The situation remains that if he did go to sleep there is no evidence of any prior warning or of consciousness of sleepiness, nor is there anything in the history of the journey or his behaviour over the previous 36 hours to suggest that he was suffering significantly from sleep deprivation. All this means that even if he did fall asleep, there was nothing preceding that episode to cause any objective observer to conclude that his manner of driving was dangerous because of fatigue. The more one examines this hypothesis the more unlikely and unconvincing is the assumption that the appellant did fall asleep. It remains a possibility or a hypothesis as proposed by Professor Hartley, but the evidence does not allow one to conclude that it has been proved.
Failure to keep a proper lookout
If it cannot be concluded, beyond reasonable doubt, that the appellant must have fallen asleep, then the question remains whether or not he was failing to keep a proper lookout. All the same uncertainties remain. The basis of the illumination accepted by the learned magistrate was that the street lights immediately to the south of the truck were not operating.

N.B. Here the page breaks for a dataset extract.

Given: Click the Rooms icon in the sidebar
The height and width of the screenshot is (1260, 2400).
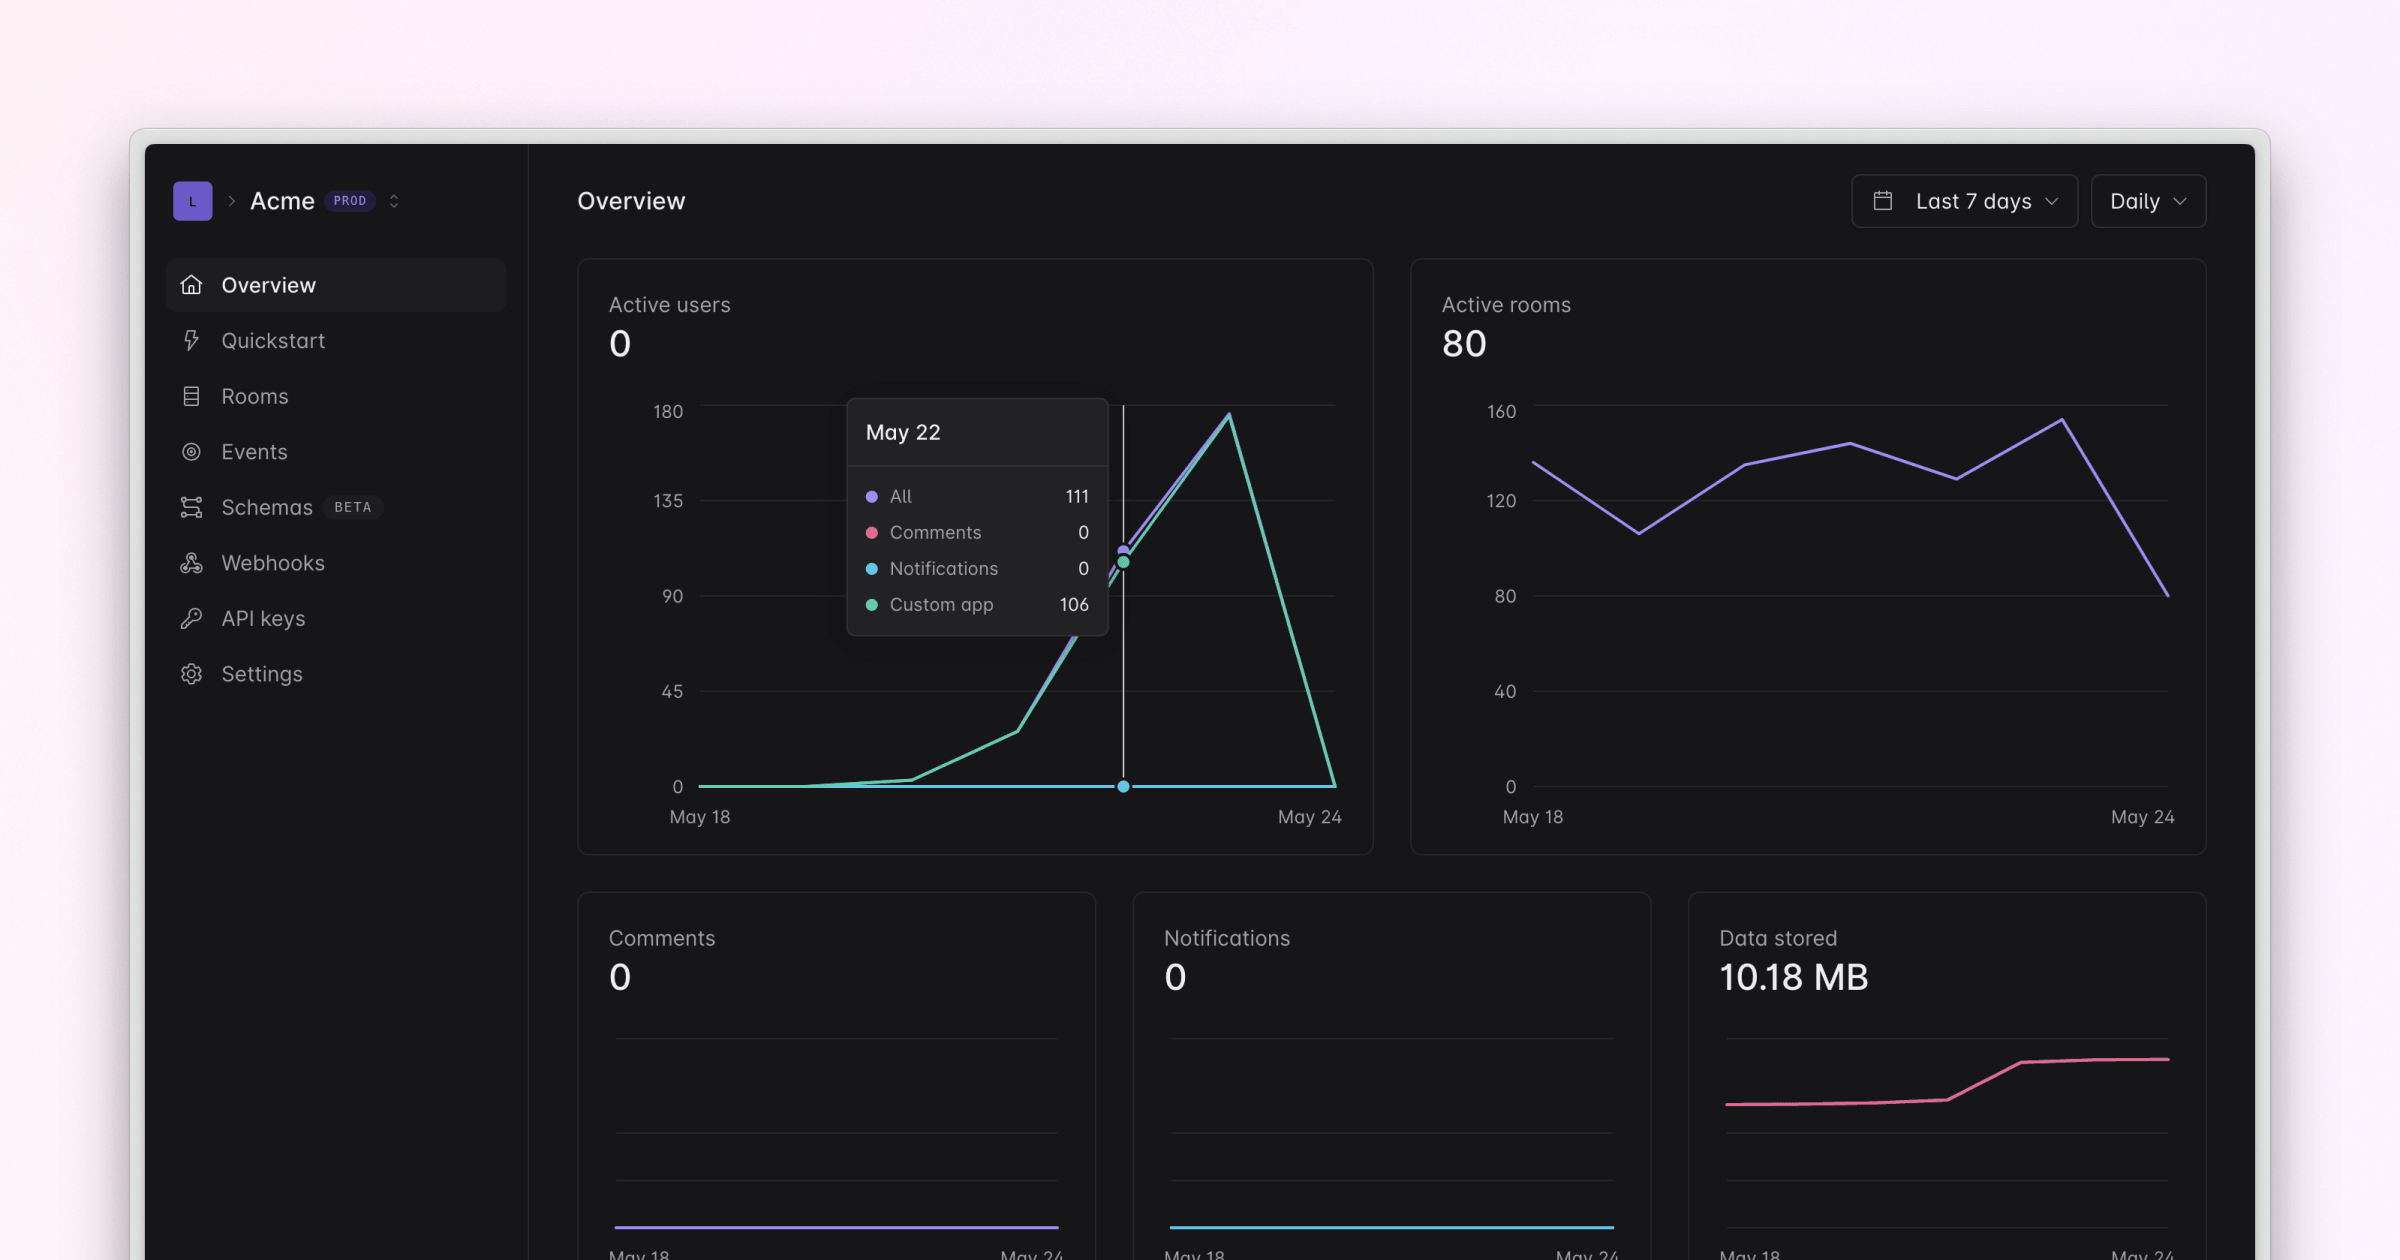Looking at the screenshot, I should (x=192, y=396).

The appellant was heading north, close to the city, and only moments away from his eventual destination in Subiaco. He was approaching a major entry to the city and the Narrows Bridge. An ordinary reasonable driver would not expect a broken down vehicle, let alone a truck partially obtruding into a traffic lane, to be present where it was. I have already remarked that on any view it must be regarded as an unusual hazard. Clearly, the appellant did not see it, or did not see it in time, but many accidents happen even to those keeping a proper lookout because of failing to see an unexpected or unusual hazard. That is what makes the obstacle a hazard, the risk that an ordinary reasonable driver may not be able to perceive the danger or to do so in time.
In my view, the events proved to have occurred on the Kwinana Freeway leading up to and including this tragic accident do no more than establish that that is what it was ‑ a tragic accident. It might have been avoided by more vigilance, greater care or foresight. But the essential question for this trial was whether or not the prosecution had proved beyond reasonable doubt that the appellant had been driving in a manner which was dangerous to the public or to any person. The evidence does not lead inevitably to such a conclusion. All the facts and circumstances relied upon for his Honour to draw an inference to that effect are equally capable, if not more capable, of leading to another or other inferences inconsistent with proof of the offence.
I consider that the appellant has made out grounds 1, 3, the latter part of ground 4, 5 and 6 of his grounds of appeal and that, consequently, the appeal should be allowed. In that case, the judgment and orders of the Magistrates Court on 21 March and 30 May 2011 should all be set aside and the charge against the appellant dismissed.